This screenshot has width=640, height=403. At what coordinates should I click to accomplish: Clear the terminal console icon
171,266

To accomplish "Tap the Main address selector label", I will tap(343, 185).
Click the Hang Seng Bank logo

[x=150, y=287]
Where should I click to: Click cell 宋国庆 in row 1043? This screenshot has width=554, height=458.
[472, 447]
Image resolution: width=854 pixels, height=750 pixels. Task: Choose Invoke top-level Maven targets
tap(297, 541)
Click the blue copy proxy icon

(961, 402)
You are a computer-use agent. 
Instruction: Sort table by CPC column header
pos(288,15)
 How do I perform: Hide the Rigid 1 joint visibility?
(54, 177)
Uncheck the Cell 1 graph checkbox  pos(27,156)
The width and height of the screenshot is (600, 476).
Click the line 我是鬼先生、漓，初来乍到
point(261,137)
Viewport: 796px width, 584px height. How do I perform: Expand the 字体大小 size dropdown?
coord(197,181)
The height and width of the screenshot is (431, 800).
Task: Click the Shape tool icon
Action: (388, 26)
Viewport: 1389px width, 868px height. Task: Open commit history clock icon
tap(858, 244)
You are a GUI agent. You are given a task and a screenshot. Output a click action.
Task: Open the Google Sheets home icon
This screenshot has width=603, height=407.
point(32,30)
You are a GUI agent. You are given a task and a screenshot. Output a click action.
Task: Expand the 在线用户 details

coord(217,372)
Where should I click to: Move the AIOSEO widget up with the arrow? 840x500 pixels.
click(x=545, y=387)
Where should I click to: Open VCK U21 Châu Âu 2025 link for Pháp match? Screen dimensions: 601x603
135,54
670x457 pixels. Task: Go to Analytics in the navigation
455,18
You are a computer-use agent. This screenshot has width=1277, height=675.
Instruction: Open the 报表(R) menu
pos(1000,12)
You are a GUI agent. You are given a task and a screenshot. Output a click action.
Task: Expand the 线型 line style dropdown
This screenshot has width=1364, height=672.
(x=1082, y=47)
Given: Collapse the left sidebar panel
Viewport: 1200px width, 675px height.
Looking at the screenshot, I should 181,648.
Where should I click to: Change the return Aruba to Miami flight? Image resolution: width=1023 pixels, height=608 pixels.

* * * * *

# [Work required]
In the data above, copy every line where the string "computer" appears.

# [Reply to the task]
You are a computer-use agent. 
You are a computer-use agent. This screenshot has width=1277, height=675.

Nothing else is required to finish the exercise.